2012/6/26 Tom Lane <tgl@sss.pgh.pa.us>:
> Kohei KaiGai <kaigai@kaigai.gr.jp> writes:
>> 2012/6/26 Robert Haas <robertmhaas@gmail.com>:
>>> I think you're missing the point. Everyone who has commented on this
>>> issue is in favor of having some check that causes the RLS predicate
>>> *not to get added in the first place*.
>
>> Here is a simple idea to avoid the second problematic scenario; that
>> assign 0 as cost of has_superuser_privilege().
>
> I am not sure which part of "this isn't safe" isn't getting through to
> you.

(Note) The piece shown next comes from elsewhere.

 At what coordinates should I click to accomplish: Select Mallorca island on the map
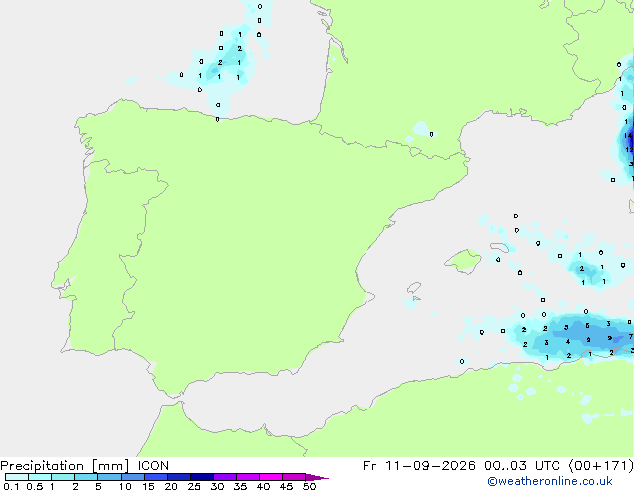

Aside from the scenarios Robert mentioned, consider the
> possibility that f_malicious() is marked immutable, so that the planner
> is likely to call it (to replace the call with its value) before it will
> ever think about whether has_superuser_privilege should be called first.
>
> Please just do what everybody is asking for, and create a bypass that
> does not require fragile, easily-broken-by-future-changes assumptions
> about what the planner will do with a WHERE clause.
>
The problem is the way to implement it.
If we would have permission checks on planner stage, it cannot handle
a case when user-id would be switched prior to executor stage, thus
it needs something remedy to handle the scenario correctly.
Instead of a unique plan per query, it might be a solution to generate
multiple plans depending on user-id, and choose a proper one in
executor stage.
Which type of implementation is what everybody is asking for?